━━ PROVIDED RECORDS
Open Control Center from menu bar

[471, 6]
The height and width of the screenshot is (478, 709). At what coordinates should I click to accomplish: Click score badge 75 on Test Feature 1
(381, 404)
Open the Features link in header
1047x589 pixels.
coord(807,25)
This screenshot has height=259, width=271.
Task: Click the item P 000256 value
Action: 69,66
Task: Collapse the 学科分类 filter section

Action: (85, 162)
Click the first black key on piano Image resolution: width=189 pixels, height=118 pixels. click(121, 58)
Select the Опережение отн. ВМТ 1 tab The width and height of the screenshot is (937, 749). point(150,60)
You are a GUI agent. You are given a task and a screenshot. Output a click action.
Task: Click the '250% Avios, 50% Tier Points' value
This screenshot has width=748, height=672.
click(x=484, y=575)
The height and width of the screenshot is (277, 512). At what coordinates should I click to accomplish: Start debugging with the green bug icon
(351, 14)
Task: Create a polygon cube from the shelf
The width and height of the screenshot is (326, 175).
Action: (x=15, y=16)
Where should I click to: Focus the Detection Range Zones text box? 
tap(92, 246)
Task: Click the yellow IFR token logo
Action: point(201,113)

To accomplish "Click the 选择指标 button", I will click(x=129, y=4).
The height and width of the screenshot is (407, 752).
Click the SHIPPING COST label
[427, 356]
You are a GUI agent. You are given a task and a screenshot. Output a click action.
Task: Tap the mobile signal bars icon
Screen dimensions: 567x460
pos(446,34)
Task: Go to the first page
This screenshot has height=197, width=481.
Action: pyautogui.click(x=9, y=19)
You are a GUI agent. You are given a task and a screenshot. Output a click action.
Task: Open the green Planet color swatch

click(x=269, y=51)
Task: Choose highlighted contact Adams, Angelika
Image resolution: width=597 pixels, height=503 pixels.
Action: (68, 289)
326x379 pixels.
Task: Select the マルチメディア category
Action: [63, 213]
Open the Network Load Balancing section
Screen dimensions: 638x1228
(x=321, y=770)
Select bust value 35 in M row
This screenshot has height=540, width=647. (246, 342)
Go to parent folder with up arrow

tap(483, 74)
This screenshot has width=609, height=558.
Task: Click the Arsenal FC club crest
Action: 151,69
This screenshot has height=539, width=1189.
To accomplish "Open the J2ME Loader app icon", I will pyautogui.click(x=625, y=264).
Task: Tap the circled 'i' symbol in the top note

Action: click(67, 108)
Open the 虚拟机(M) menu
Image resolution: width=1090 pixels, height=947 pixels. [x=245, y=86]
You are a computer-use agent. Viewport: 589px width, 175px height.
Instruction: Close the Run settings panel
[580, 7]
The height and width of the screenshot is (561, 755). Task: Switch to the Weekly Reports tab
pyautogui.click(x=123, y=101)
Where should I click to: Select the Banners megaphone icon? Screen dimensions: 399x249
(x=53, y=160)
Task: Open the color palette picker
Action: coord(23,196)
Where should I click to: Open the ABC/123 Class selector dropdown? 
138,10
━━━━
● ACTIVITY
Each line of the data above is to be duplicated exactly.

● EXPECTED OUTPUT
Open Control Center from menu bar

[471, 6]
The height and width of the screenshot is (478, 709). At what coordinates should I click to accomplish: Click score badge 75 on Test Feature 1
(381, 404)
Open the Features link in header
1047x589 pixels.
coord(807,25)
This screenshot has height=259, width=271.
Task: Click the item P 000256 value
Action: 69,66
Task: Collapse the 学科分类 filter section

Action: (85, 162)
Click the first black key on piano Image resolution: width=189 pixels, height=118 pixels. click(121, 58)
Select the Опережение отн. ВМТ 1 tab The width and height of the screenshot is (937, 749). point(150,60)
You are a GUI agent. You are given a task and a screenshot. Output a click action.
Task: Click the '250% Avios, 50% Tier Points' value
This screenshot has width=748, height=672.
click(x=484, y=575)
The height and width of the screenshot is (277, 512). At what coordinates should I click to accomplish: Start debugging with the green bug icon
(351, 14)
Task: Create a polygon cube from the shelf
The width and height of the screenshot is (326, 175).
Action: (x=15, y=16)
Where should I click to: Focus the Detection Range Zones text box? 
tap(92, 246)
Task: Click the yellow IFR token logo
Action: point(201,113)

To accomplish "Click the 选择指标 button", I will click(x=129, y=4).
The height and width of the screenshot is (407, 752).
Click the SHIPPING COST label
[427, 356]
You are a GUI agent. You are given a task and a screenshot. Output a click action.
Task: Tap the mobile signal bars icon
Screen dimensions: 567x460
pos(446,34)
Task: Go to the first page
This screenshot has height=197, width=481.
Action: pyautogui.click(x=9, y=19)
You are a GUI agent. You are given a task and a screenshot. Output a click action.
Task: Open the green Planet color swatch

click(x=269, y=51)
Task: Choose highlighted contact Adams, Angelika
Image resolution: width=597 pixels, height=503 pixels.
Action: (68, 289)
326x379 pixels.
Task: Select the マルチメディア category
Action: [63, 213]
Open the Network Load Balancing section
Screen dimensions: 638x1228
(x=321, y=770)
Select bust value 35 in M row
This screenshot has height=540, width=647. (246, 342)
Go to parent folder with up arrow

tap(483, 74)
This screenshot has width=609, height=558.
Task: Click the Arsenal FC club crest
Action: 151,69
This screenshot has height=539, width=1189.
To accomplish "Open the J2ME Loader app icon", I will pyautogui.click(x=625, y=264).
Task: Tap the circled 'i' symbol in the top note

Action: click(67, 108)
Open the 虚拟机(M) menu
Image resolution: width=1090 pixels, height=947 pixels. [x=245, y=86]
You are a computer-use agent. Viewport: 589px width, 175px height.
Instruction: Close the Run settings panel
[580, 7]
The height and width of the screenshot is (561, 755). Task: Switch to the Weekly Reports tab
pyautogui.click(x=123, y=101)
Where should I click to: Select the Banners megaphone icon? Screen dimensions: 399x249
(x=53, y=160)
Task: Open the color palette picker
Action: coord(23,196)
Where should I click to: Open the ABC/123 Class selector dropdown? 
138,10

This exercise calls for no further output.